»—No tienes motivo para estar enfadada conmigo. Estás enfadada contigo misma, porque soy diferente de ti. Puede que me envidies un poco, Tosca, que me envidies porque no me he vendido. La mejor forma de ayudarme habría sido compartiendo el pan y el queso conmigo y quedándote a mi lado. Estábamos bien entonces, Tosca; estábamos muy bien. No te diré que no esperara con ganas tus regalos, pero es que yo ya estaba a salvo. Aún sabía lo que solíamos saber juntas: sabía que siempre me las arreglaría; que, pasara lo que pasase, siempre encontraría alguna solución. En algún momento, supongo que eso: arreglártelas, encontrar soluciones, dejó de ser suficiente para ti, pero yo siempre me he conformado con eso y me sigo conformando, Tosca.
»Nos quedamos calladas, evaluándonos mutuamente; las dos vamos a empezar a hablar y las dos lo postergamos.
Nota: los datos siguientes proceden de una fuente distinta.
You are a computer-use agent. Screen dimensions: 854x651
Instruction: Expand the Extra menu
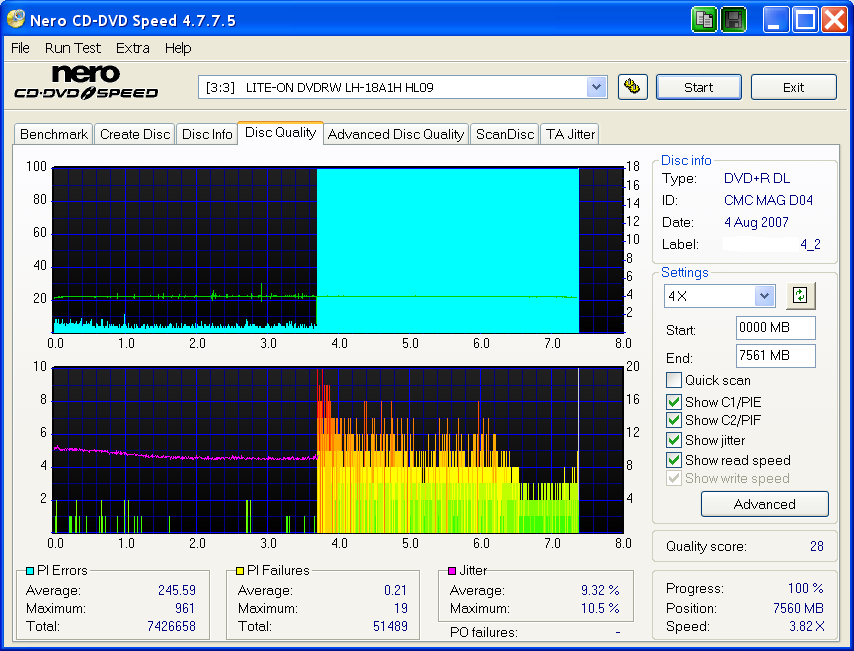click(x=132, y=47)
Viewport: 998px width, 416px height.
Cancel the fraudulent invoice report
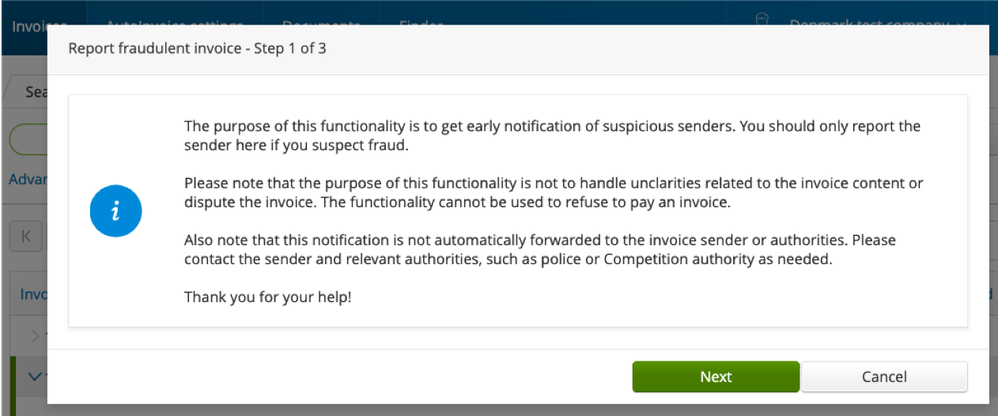pyautogui.click(x=884, y=377)

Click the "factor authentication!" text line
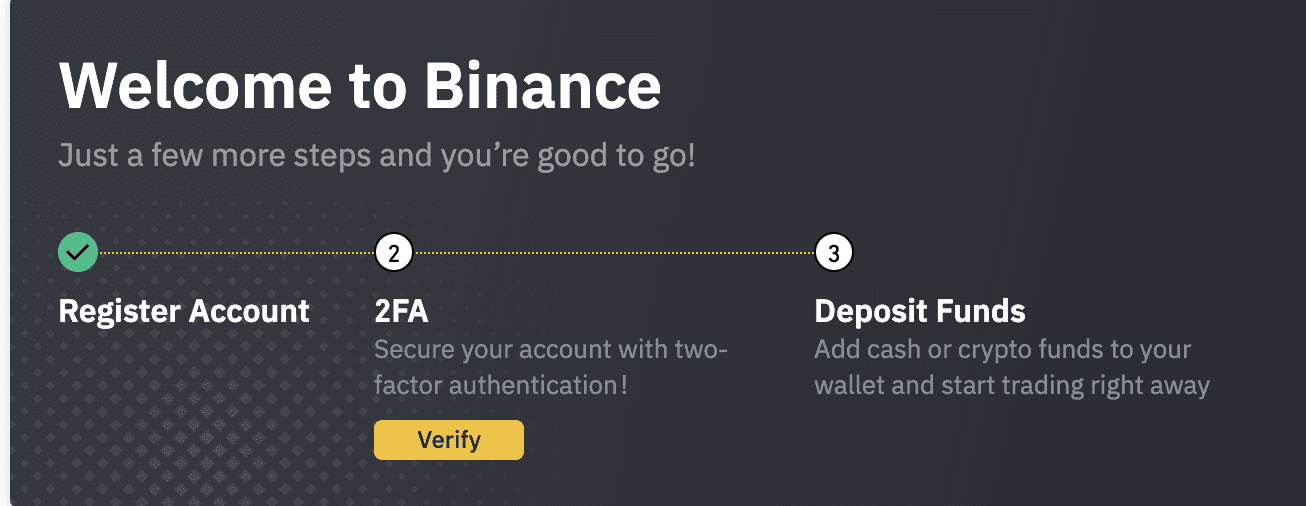click(501, 384)
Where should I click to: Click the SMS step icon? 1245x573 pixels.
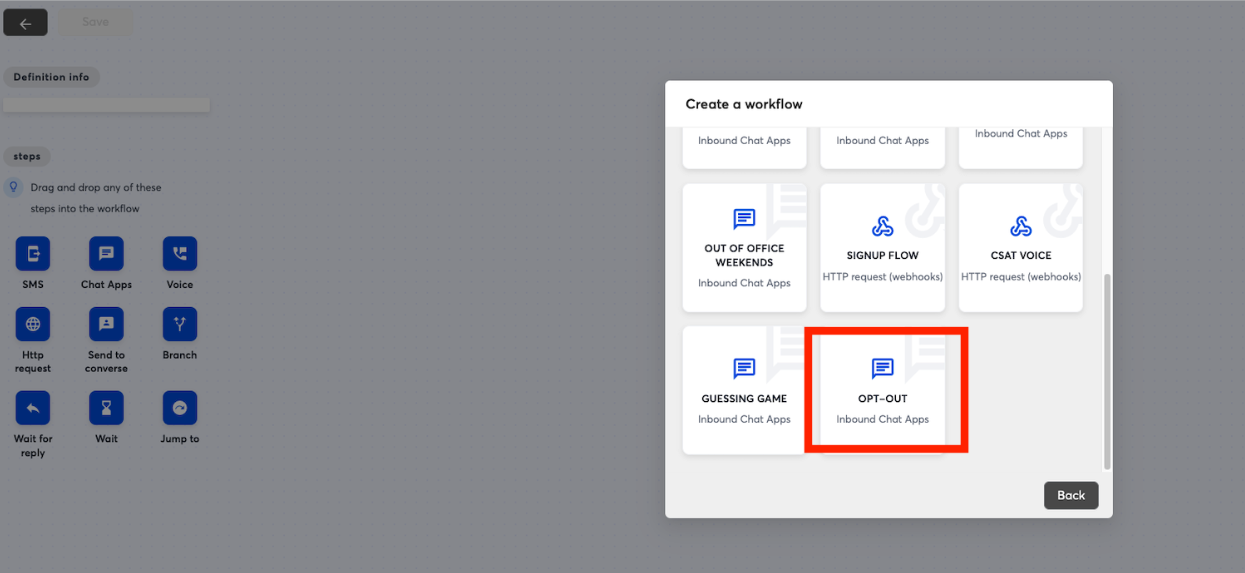(33, 254)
Silencio, hasta que Mafalda dice:
»—Y cuando papá enfermó, ¿te enteraste siquiera de que estuvo enfermo?, me dijo que yo también tendría que ir a vivir con la familia del príncipe y yo lloré y grité y le supliqué que no me entregara a Leo y por eso hizo arreglos para enviarme con
zia
Elena. Me llevó allí, prometió volver a visitarme pronto y aquella fue la última vez que lo vi.
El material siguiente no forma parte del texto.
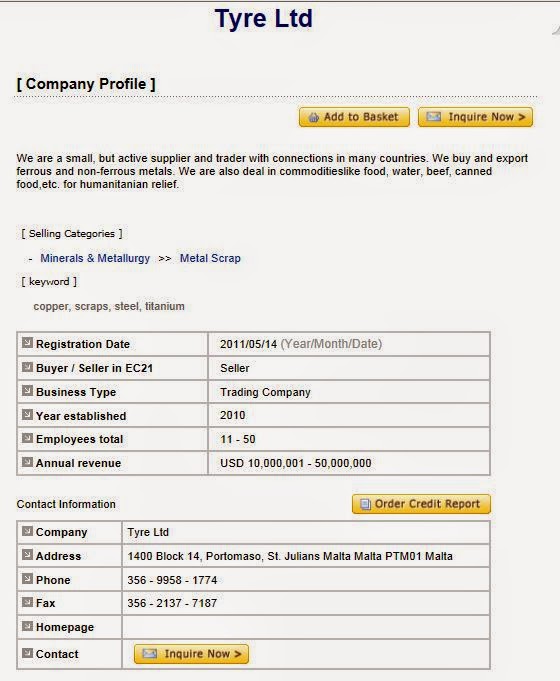Click the arrow icon beside Homepage
This screenshot has width=560, height=681.
point(27,626)
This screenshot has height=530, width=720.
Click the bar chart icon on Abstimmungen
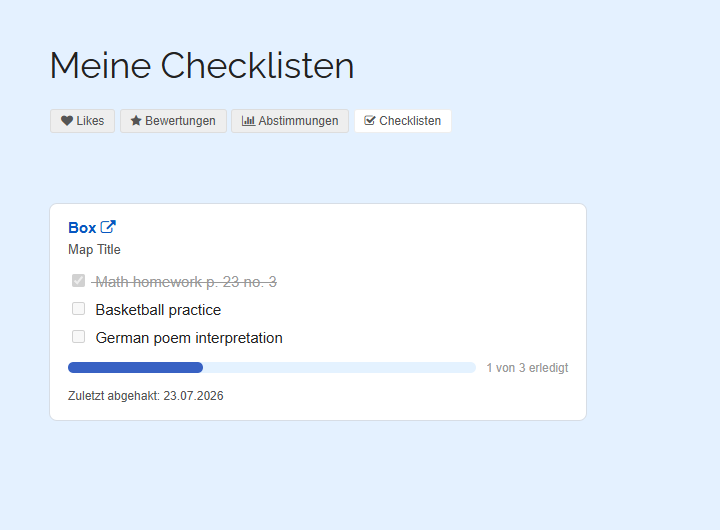click(248, 121)
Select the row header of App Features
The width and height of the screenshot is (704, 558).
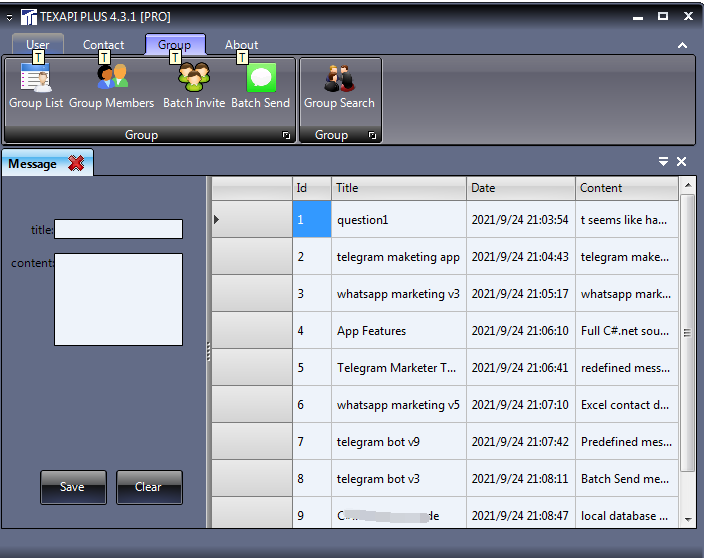(252, 331)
»Mafalda se sienta entonces en el banco; se apoya en el borde, con la cara pálida, atormentada. Le miro las manos, rojas y secas, viejas para una mujer de veintidós años, para la madona de Bellini a la que tanto se parece, como si fueran prestadas o las hubieran fijado por error en sus muñecas blancas y finas. Me siento a su lado y le cojo las manos. Me dice:
»—Al ver que papá no venía a verme, regresé a nuestra casa. Me llevó una semana, pero regresé. Demasiado tarde: se había ido, todo había desaparecido. No quise volver con la
zia
Elena. No se estaba tan bien allí. Nunca se me pasó por la cabeza ir a llamar a las grandes puertas del palacio, conque me las he arreglado sola desde unos meses antes de cumplir los doce. En general, no me costaba encontrar trabajo, porque estoy dispuesta a hacer casi de todo para ganarme la comida y un lugar donde dormir.
»—Pero ¿por qué no viniste a verme a mí? ¿Por qué no me pediste ayuda? ¿Por qué no me dejaste que te ayudara? Yo no sabía nada. ¿Cómo iba a saberlo? Durante todo este tiempo, no lo sabía.
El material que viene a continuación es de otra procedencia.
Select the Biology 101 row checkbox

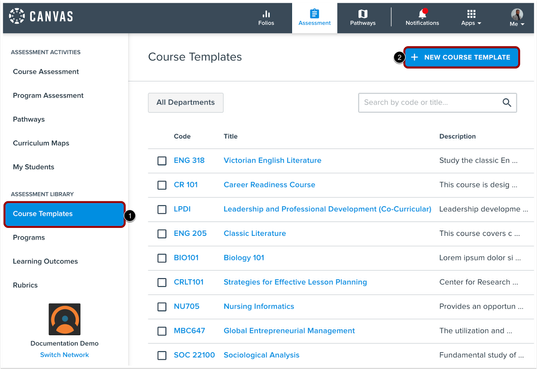point(162,258)
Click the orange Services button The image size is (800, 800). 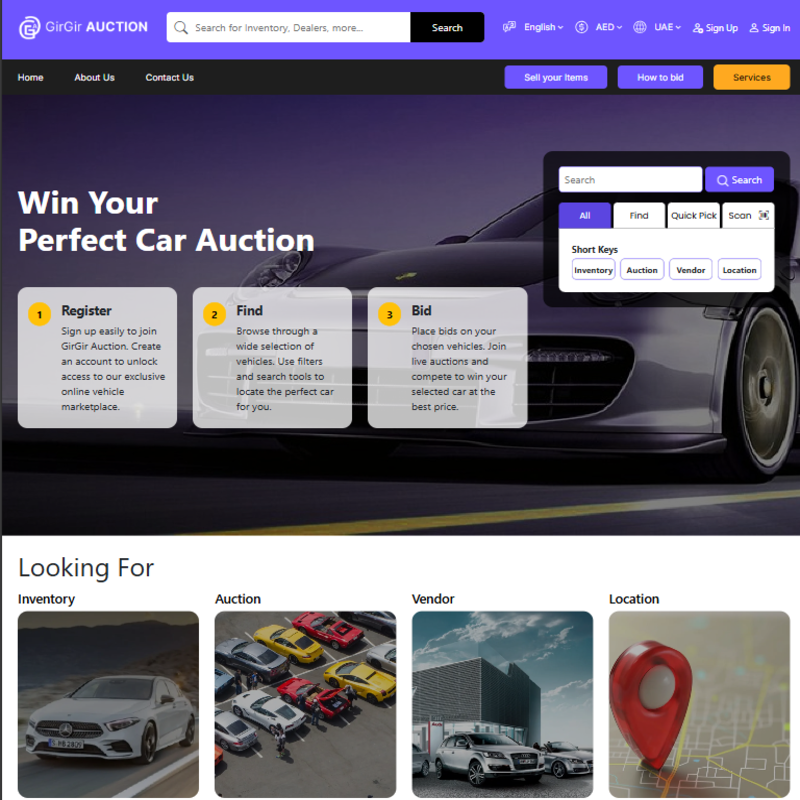pos(752,78)
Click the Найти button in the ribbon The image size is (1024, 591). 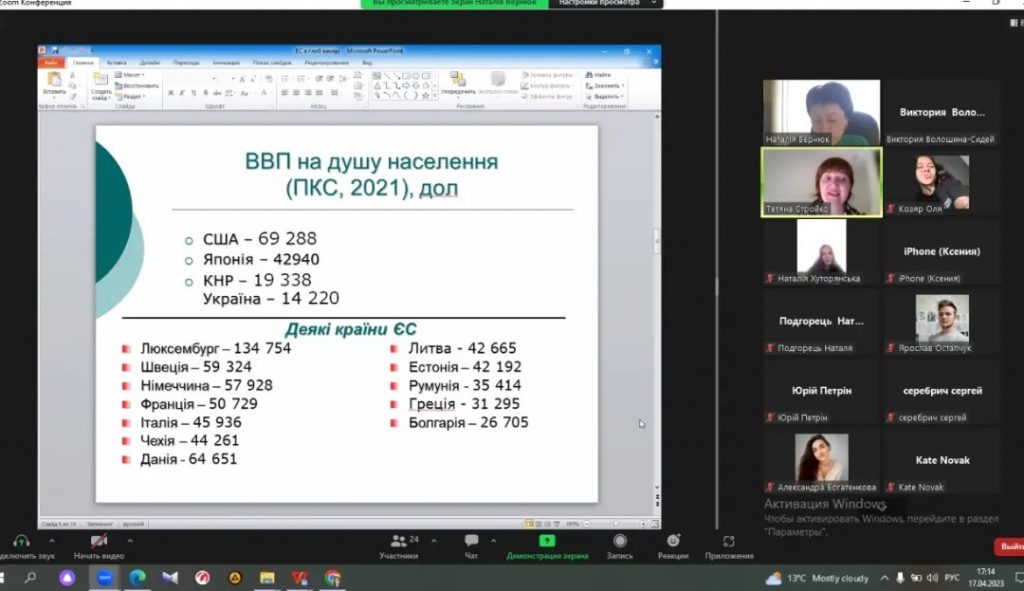[599, 75]
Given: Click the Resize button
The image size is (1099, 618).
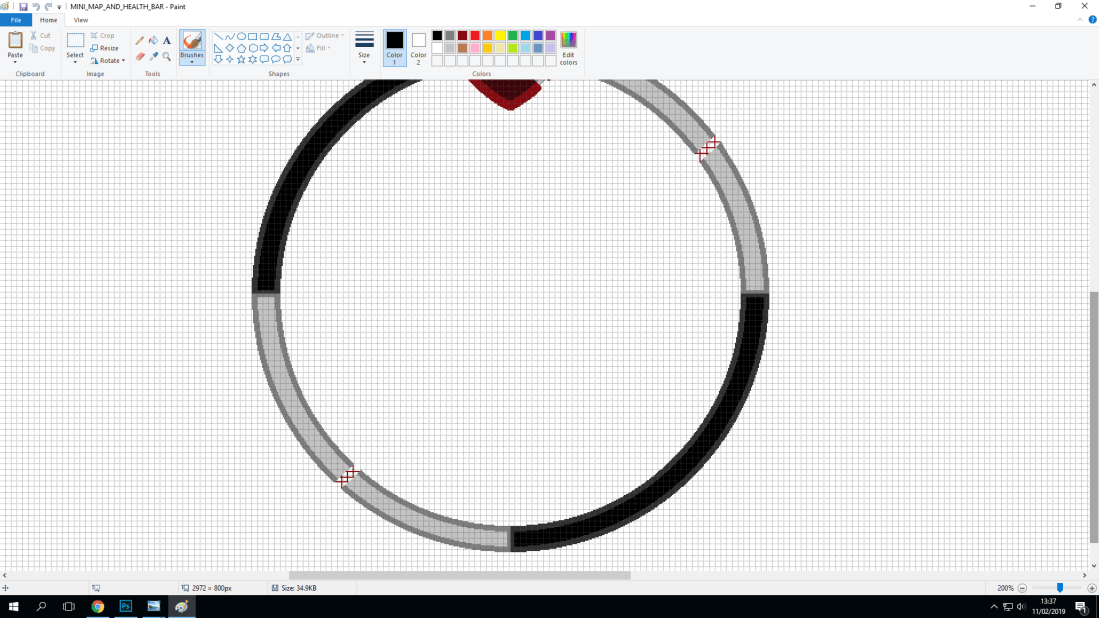Looking at the screenshot, I should tap(104, 48).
»La he puesto de pie y ahora chillo, grito y la zarandeo; después la estrecho contra mí:
»—¿Por qué? ¿Por qué,
piccola
?
»—Porque no quería tus regalos, tu comida ni tu ropa. Te quería a ti, Tosca; quería que fuéramos una familia.
»Mafalda calla entonces. Se seca el rostro con un pañuelo limpio que ha sacado de su bolso.
»—Cogeré el próximo autobús. Tiene que pasar dentro de unos minutos. Tengo una cita y no pienso faltar a ella.
»—¿Una cita? No irás a decirme que no vendrás conmigo ahora. Podemos sentarnos en algún lugar a charlar, te puedo llevar a mi habitación. Ni siquiera sé por qué estás aquí ni dónde vives… Después de trece años no puedes coger un autobús y marcharte así como así…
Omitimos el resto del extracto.